Although TLR2, TLR3, and TLR4 are expressed in normal primary melanocytes, they are significantly overexpressed on most melanoma cell lines [34]. The presence of TLRs on normal melanocytes plays important roles in the recruitment of innate immune cells. Overexpression of TLRs in melanocytes leads to chronic inflammation, thereby increasing the risk of tumor development and progression [35]. Upregulated TLR2, TLR3, and TLR4 promote production of proinflammatory cytokines (TNF-α, IL-1, IL-6, and granulocyte colony-stimulating factor (GCSF)) and chemokines (CCL2 and CXCL10). Also, these TLRs stimulate the secretion of IL-10 and cyclooxygenase-2 (COX-2) (inflammatory factor) [34]. Higher levels of TNF-α induces IL-6 and CCL2 synthesis, leading to the tumor progression. Also, TNF-α regulates infiltration of leukocytes in cancers by chemokine modulation [36]. Besides, CCL2 and CXCL10 promote escalating inflammation and immunity in melanoma cancer [37]. Additionally, TLR3 triggers NF-κB-mediated upregulation of inflammatory molecules and recruits leukocytes, promoting anticancer immune responses [38]. TLR4 is found to be highly expressed in breast cancer cells. It has been found that targeting of TLR4 signaling by TLR4AsiRNA leads to significant inhibition of breast cancer cell proliferation. Also, inhibition of TLR4 interrupts its downstream signaling pathway, leading to the strikingly depressed levels of IL-6 and IL-8, and, therefore, attenuates tumor cell survival by decreasing their resistance to cytotoxic T lymphocyte (CTL) and natural killer cell (NKC) attack. These results suggest that targeting of TLR4-mediated signaling pathway by TLR4AsiRNA is a novel promising strategy for breast cancer treatment, although this inhibition may promote other cancers, including lung cancer [39]. Thus, manipulation of TLR4 should be done with precise attention considering its possible interactions. Additionally, LPS-stimulated TLR4 upregulation promotes NF-κB signaling pathway and contributes in the production of inflammatory cytokines (including IL-6 and IL-8), VEGF, and granulocyte-macrophage colony-stimulating factor (GM-CSF), leading to tumor progression and development of myeloid-derived suppressor cell (MDSC) [40]. MDSC can promote chronic inflammation and also immune suppression by stimulation of regulatory T cell function [41].

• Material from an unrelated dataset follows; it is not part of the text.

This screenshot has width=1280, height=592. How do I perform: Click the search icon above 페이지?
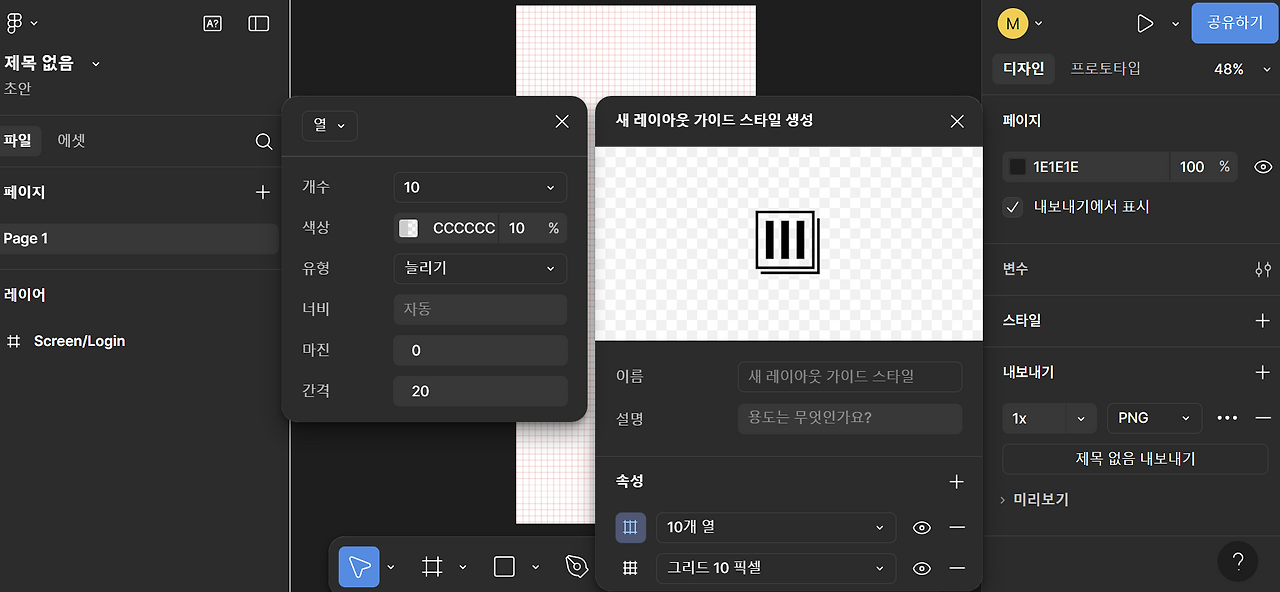[x=263, y=141]
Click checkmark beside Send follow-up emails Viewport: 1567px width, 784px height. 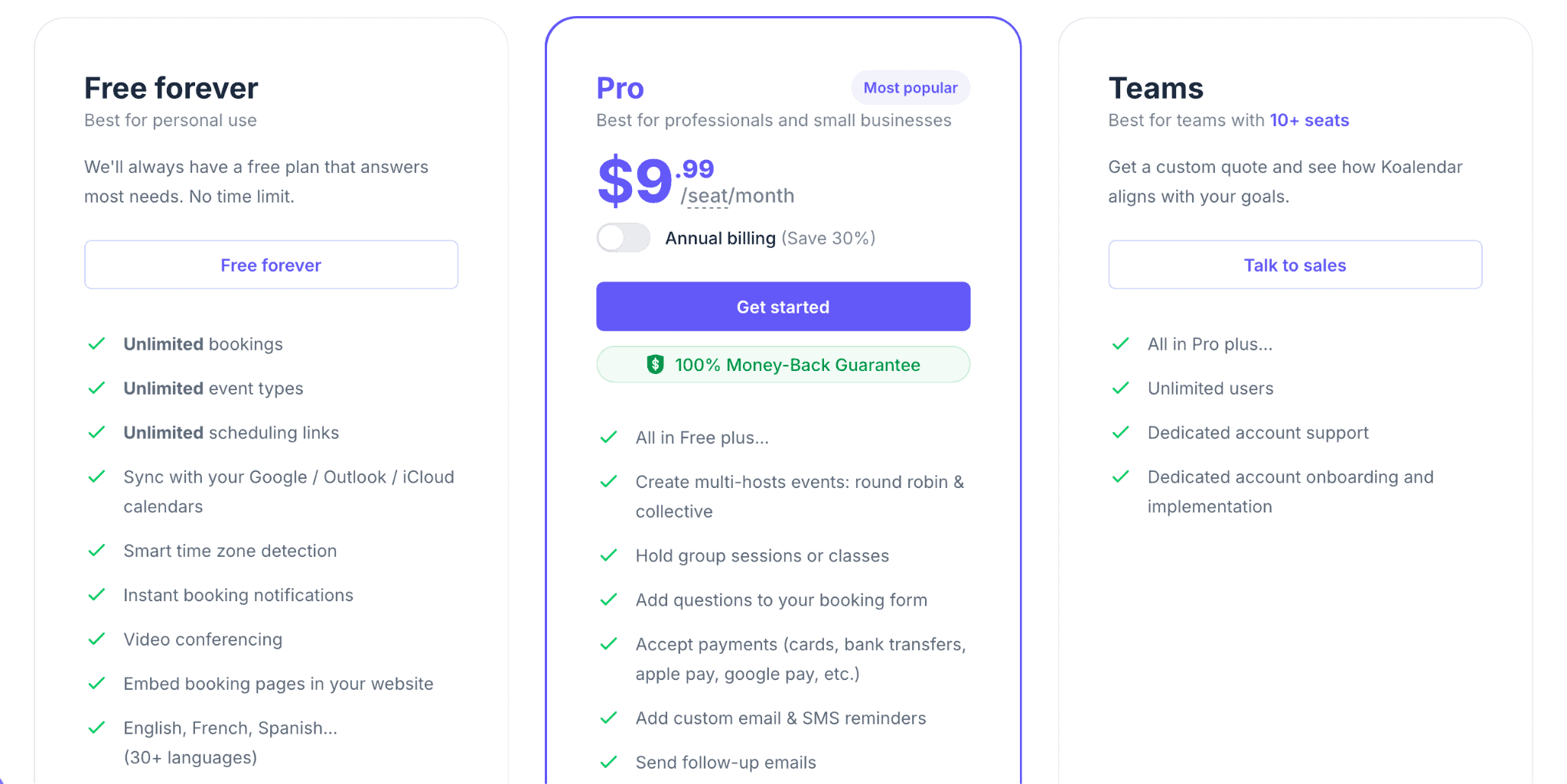click(608, 763)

On the other hand, flagellin-stimulated TLR5 leads to the production of various chemokines such as epithelial cell-derived neutrophil-activating peptide-78 (ENA-78), macrophage inflammatory protein 3α (MIP3α), monocyte chemotactic protein-1(MCP-1), macrophage-derived chemokine (MDC), IL-6, Gro-α, and osteoprotegerin, which are involved in monocyte, leukocyte, and neutrophil attraction [42]. TLR5-induced infiltration of immune cells, including neutrophils, suppress proliferation marker PCNA, promoting strong antitumor response through tumor necrosis and inhibition of tumor growth [42]. Thus, flagellin-induced TLR5 expression can be used as a novel therapeutic approach for human breast cancer.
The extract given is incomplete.